El trayecto para la jornada 13 no era demasiado largo. Nos dirigíamos hacia el pequeño asentamiento vezo de Salary, también situado sobre la playa interminable. A un kilómetro al norte de esa aldea, estaba el hotel Salary Bay que, según la información de que disponíamos, era aun mejor que el Laguna Blu. Llegamos y, en mi opinión, el lugar no era ni de lejos tan bonito. Estaba bien, pero no tenía los detalles tan cuidados como el otro. Lo llevaba una señora francesa mayor, un tanto bruta, pero eficiente, y era también de bungalows y con un buen restaurante. El típico modelo de resort turístico que parecía funcionar en la zona.
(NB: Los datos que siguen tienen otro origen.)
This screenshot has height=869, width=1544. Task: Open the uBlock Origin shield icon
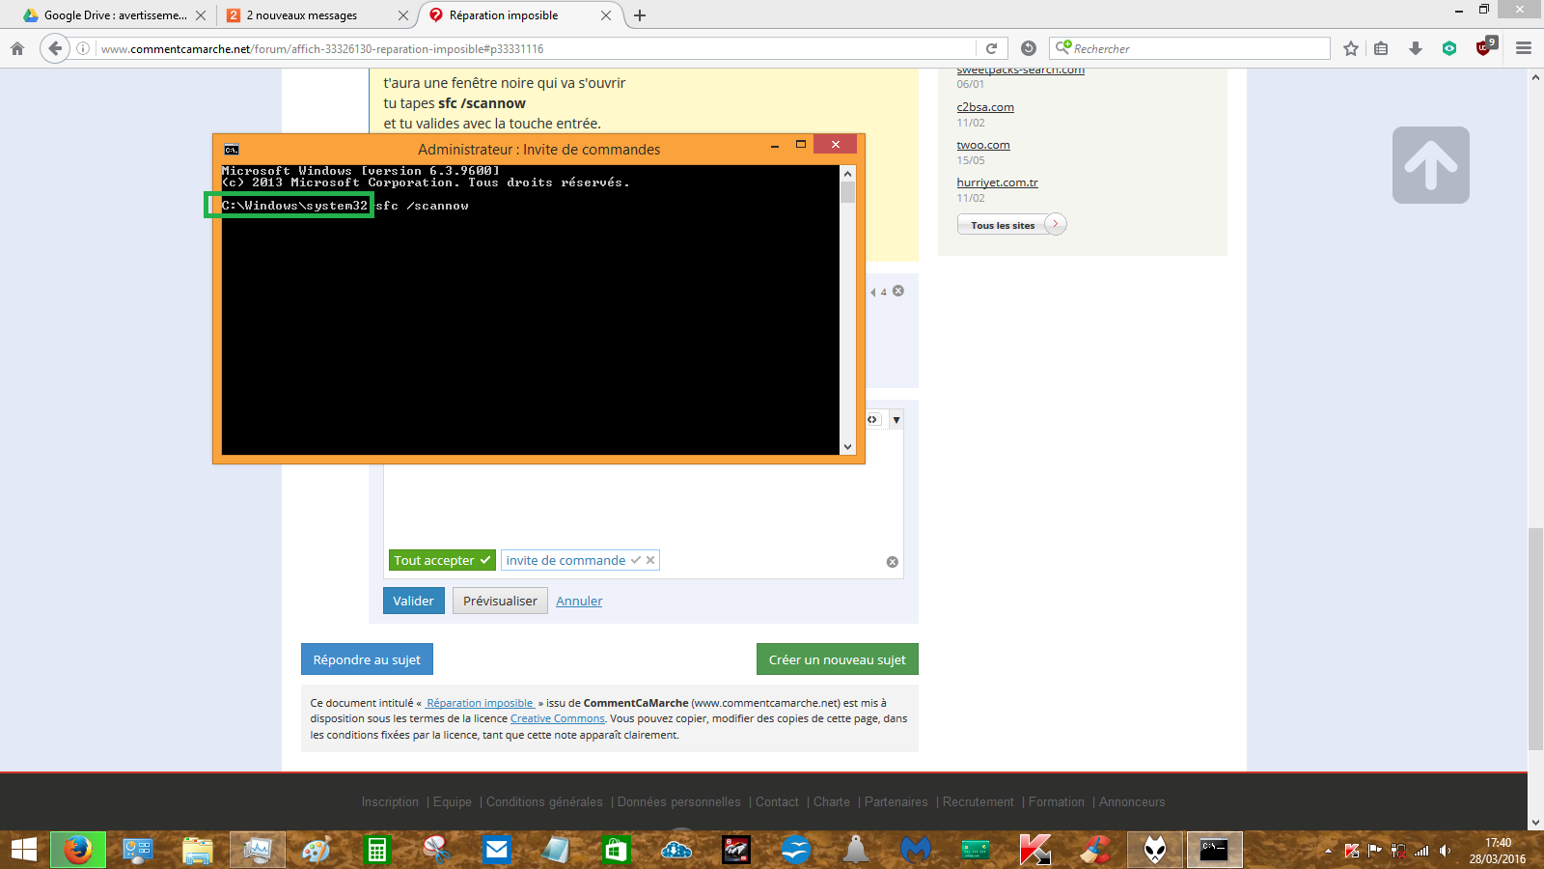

Habíamos reservado aquí dos noches, para dedicar el día decimocuarto a otro de los puntos fuertes del viaje, que ya les detallo en la entrega siguiente. 

Les contaré, para cerrar, que hace unos días recogí un papelito del buzón de correos. Era la tarjeta censal. Y mi pensamiento automático inconsciente fue: –Pero si ya hemos votado... Sí, estoy de acuerdo con ustedes, esto es una mierda, pero habrá que votar de nuevo, digo yo, y tenemos que ir pensando a quién. ¡Ay! ¡Yo me quiero volver a Madagascar! Que tengan ustedes una buena semana.